Start of Source material

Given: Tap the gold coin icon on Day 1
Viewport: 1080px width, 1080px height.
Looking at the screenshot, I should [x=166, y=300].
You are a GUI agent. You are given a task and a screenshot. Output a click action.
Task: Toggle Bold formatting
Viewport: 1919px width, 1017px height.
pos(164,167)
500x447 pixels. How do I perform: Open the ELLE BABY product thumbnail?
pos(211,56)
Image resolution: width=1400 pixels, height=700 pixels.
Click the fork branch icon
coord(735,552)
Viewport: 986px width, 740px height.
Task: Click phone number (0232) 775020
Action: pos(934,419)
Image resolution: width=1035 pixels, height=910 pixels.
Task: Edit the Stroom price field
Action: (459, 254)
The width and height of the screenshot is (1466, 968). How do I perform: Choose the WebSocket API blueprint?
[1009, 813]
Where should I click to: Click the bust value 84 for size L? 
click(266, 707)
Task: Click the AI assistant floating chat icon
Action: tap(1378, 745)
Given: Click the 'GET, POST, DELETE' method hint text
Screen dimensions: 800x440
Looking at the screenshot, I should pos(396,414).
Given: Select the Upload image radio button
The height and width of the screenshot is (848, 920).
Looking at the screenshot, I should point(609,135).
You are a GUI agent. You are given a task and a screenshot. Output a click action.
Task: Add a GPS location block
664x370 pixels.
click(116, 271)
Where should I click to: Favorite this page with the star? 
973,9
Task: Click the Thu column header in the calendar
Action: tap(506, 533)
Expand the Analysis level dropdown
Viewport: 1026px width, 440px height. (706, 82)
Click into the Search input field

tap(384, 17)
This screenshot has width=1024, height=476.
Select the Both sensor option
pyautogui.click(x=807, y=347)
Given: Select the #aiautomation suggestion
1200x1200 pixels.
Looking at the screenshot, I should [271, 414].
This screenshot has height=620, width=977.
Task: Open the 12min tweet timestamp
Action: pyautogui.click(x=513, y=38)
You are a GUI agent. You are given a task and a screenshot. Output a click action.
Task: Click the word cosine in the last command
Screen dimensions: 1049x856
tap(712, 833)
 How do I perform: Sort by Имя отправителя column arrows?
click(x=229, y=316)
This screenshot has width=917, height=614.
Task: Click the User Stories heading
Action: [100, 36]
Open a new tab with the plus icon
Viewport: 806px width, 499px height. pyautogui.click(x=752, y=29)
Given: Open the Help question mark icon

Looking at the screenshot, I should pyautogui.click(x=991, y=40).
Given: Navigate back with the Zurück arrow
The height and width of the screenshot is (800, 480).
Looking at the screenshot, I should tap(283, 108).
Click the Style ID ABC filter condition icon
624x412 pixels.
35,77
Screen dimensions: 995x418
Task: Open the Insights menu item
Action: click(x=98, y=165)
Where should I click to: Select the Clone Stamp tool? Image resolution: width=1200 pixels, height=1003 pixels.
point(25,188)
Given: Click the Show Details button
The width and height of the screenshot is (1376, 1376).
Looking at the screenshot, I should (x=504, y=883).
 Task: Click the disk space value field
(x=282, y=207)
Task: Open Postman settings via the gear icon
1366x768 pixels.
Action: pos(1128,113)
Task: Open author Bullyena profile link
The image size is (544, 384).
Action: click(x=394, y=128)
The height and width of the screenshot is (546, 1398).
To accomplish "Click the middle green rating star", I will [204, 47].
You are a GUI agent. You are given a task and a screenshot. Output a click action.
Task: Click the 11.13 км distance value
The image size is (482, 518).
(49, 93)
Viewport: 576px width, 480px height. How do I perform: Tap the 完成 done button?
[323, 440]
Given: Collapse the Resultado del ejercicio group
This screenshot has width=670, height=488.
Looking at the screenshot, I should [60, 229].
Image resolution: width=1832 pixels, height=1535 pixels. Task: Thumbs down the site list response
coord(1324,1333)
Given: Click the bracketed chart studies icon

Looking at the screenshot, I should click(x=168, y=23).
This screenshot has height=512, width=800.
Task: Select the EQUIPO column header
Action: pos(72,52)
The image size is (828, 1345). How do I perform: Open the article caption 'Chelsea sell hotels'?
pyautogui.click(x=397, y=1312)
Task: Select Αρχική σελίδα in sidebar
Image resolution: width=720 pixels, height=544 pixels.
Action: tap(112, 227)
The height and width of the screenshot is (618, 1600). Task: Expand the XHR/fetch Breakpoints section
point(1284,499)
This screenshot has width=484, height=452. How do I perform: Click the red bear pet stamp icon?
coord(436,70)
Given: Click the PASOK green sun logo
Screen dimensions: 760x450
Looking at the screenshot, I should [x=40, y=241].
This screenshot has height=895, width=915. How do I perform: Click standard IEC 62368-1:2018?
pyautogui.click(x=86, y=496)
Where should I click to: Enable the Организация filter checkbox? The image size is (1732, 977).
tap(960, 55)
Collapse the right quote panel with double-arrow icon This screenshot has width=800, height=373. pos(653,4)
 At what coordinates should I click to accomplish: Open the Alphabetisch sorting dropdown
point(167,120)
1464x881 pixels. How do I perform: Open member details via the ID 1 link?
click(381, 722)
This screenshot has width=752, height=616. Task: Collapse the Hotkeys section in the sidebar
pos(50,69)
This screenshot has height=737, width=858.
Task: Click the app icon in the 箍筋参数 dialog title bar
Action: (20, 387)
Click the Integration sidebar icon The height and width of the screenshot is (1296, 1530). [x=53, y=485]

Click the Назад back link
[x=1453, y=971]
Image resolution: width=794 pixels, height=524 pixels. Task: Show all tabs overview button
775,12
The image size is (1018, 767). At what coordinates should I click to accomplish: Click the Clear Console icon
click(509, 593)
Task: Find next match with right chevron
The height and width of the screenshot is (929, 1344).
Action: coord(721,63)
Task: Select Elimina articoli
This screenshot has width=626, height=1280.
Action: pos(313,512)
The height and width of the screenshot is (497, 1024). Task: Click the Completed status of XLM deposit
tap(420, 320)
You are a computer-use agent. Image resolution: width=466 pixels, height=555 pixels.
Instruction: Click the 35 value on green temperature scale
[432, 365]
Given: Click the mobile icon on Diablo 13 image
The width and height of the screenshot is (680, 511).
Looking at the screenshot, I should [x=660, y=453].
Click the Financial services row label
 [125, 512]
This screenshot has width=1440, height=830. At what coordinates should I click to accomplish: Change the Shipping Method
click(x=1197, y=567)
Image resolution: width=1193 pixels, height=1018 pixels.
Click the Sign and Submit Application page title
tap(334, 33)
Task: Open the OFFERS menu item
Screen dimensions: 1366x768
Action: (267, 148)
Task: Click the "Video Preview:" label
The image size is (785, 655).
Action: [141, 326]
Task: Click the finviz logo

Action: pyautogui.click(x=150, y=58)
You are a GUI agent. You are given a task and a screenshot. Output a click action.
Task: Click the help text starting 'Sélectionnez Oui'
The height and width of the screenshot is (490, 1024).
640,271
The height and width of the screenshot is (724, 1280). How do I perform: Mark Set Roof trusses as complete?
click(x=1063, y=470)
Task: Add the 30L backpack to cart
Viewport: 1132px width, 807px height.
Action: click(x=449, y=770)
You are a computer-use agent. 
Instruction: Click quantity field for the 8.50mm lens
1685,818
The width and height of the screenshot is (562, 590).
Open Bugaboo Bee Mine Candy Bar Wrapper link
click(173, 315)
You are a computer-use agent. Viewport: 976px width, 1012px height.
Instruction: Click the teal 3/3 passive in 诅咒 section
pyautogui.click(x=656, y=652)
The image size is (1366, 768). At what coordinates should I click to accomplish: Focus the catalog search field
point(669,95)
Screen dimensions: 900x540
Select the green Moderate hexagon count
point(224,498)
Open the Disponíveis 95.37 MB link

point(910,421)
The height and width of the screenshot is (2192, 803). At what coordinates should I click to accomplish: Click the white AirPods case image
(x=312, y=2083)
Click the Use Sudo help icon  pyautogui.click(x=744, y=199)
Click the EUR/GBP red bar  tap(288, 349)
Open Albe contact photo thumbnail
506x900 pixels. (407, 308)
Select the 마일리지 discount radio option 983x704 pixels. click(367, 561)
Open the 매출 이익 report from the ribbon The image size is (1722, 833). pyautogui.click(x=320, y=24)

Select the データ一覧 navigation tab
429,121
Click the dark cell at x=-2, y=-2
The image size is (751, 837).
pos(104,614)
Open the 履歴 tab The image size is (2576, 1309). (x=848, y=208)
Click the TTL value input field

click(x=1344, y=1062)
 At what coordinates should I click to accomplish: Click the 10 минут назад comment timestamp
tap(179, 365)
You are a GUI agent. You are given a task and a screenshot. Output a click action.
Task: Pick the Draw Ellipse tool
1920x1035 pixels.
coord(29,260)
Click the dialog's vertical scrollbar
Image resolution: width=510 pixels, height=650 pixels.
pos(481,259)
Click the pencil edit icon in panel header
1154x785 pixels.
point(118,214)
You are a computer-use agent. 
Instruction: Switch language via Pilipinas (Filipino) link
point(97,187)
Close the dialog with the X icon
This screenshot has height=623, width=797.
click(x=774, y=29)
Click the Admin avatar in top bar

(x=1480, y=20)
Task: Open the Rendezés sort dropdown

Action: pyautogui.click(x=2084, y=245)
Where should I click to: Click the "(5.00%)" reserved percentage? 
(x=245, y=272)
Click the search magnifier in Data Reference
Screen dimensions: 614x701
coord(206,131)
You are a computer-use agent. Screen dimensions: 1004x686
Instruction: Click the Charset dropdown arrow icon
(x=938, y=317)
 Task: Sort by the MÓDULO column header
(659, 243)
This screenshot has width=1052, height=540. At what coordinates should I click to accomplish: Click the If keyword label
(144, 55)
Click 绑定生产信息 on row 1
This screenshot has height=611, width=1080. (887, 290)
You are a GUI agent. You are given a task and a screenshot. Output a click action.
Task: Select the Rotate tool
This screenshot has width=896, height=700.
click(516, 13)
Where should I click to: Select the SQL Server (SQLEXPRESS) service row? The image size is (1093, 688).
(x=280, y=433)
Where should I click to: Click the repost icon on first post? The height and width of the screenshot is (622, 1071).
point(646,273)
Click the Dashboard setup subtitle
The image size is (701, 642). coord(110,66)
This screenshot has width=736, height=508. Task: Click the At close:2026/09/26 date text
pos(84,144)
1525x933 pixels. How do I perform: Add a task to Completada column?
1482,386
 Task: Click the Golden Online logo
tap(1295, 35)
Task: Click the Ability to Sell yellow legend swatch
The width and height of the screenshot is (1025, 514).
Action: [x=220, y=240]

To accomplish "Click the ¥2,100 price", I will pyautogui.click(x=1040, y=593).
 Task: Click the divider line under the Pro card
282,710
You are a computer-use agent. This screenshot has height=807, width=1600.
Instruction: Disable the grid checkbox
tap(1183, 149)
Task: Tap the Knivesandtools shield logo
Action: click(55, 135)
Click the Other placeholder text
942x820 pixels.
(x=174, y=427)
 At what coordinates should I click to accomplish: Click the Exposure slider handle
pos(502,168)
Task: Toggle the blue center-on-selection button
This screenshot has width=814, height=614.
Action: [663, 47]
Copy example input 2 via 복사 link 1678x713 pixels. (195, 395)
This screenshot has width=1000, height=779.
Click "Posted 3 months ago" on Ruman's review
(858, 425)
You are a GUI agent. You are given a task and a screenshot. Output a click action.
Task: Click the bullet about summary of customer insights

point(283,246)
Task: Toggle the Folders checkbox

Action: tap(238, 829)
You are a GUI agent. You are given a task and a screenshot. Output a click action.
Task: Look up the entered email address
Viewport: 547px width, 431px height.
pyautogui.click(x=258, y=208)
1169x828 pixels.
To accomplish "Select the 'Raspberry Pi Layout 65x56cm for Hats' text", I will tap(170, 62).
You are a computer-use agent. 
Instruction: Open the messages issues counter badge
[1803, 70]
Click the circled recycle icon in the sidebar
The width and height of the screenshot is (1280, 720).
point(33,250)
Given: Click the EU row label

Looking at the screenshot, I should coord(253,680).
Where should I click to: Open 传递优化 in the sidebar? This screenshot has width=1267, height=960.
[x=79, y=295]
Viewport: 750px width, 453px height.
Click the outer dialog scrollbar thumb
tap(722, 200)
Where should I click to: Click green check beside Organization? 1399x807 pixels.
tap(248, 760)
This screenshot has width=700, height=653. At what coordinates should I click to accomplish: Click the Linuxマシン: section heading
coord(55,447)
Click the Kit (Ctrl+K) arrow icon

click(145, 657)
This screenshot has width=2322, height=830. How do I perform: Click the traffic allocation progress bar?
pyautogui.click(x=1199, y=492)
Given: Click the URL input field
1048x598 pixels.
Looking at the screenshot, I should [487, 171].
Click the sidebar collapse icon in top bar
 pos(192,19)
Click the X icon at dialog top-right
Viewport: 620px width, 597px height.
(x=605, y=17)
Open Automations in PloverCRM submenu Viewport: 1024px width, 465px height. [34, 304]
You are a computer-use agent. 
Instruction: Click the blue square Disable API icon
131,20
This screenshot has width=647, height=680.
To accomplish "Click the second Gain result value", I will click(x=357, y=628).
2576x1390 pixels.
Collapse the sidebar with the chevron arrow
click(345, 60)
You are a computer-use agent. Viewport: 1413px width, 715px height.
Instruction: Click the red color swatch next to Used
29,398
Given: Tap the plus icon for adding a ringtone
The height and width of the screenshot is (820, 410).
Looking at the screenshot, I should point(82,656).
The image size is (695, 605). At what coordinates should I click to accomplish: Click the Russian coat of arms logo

End of Source material

- **Assignment**
Print exactly the lines above, between the one holding "Click the Назад back link" and the one holding "You are a computer-use agent. Viewport: 976px", inclusive, and nothing besides.

- **Written answer**
Click the Назад back link
[x=1453, y=971]
Image resolution: width=794 pixels, height=524 pixels. Task: Show all tabs overview button
775,12
The image size is (1018, 767). At what coordinates should I click to accomplish: Click the Clear Console icon
click(509, 593)
Task: Find next match with right chevron
The height and width of the screenshot is (929, 1344).
Action: coord(721,63)
Task: Select Elimina articoli
This screenshot has width=626, height=1280.
Action: pos(313,512)
The height and width of the screenshot is (497, 1024). Task: Click the Completed status of XLM deposit
tap(420, 320)
You are a computer-use agent. Image resolution: width=466 pixels, height=555 pixels.
Instruction: Click the 35 value on green temperature scale
[432, 365]
Given: Click the mobile icon on Diablo 13 image
The width and height of the screenshot is (680, 511).
Looking at the screenshot, I should [x=660, y=453].
Click the Financial services row label
 [125, 512]
This screenshot has width=1440, height=830. At what coordinates should I click to accomplish: Change the Shipping Method
click(x=1197, y=567)
Image resolution: width=1193 pixels, height=1018 pixels.
Click the Sign and Submit Application page title
tap(334, 33)
Task: Open the OFFERS menu item
Screen dimensions: 1366x768
Action: (267, 148)
Task: Click the "Video Preview:" label
The image size is (785, 655).
Action: [141, 326]
Task: Click the finviz logo

Action: pyautogui.click(x=150, y=58)
You are a GUI agent. You are given a task and a screenshot. Output a click action.
Task: Click the help text starting 'Sélectionnez Oui'
The height and width of the screenshot is (490, 1024).
640,271
The height and width of the screenshot is (724, 1280). How do I perform: Mark Set Roof trusses as complete?
click(x=1063, y=470)
Task: Add the 30L backpack to cart
Viewport: 1132px width, 807px height.
Action: click(x=449, y=770)
You are a computer-use agent. 
Instruction: Click quantity field for the 8.50mm lens
1685,818
The width and height of the screenshot is (562, 590).
Open Bugaboo Bee Mine Candy Bar Wrapper link
click(173, 315)
You are a computer-use agent. Viewport: 976px width, 1012px height.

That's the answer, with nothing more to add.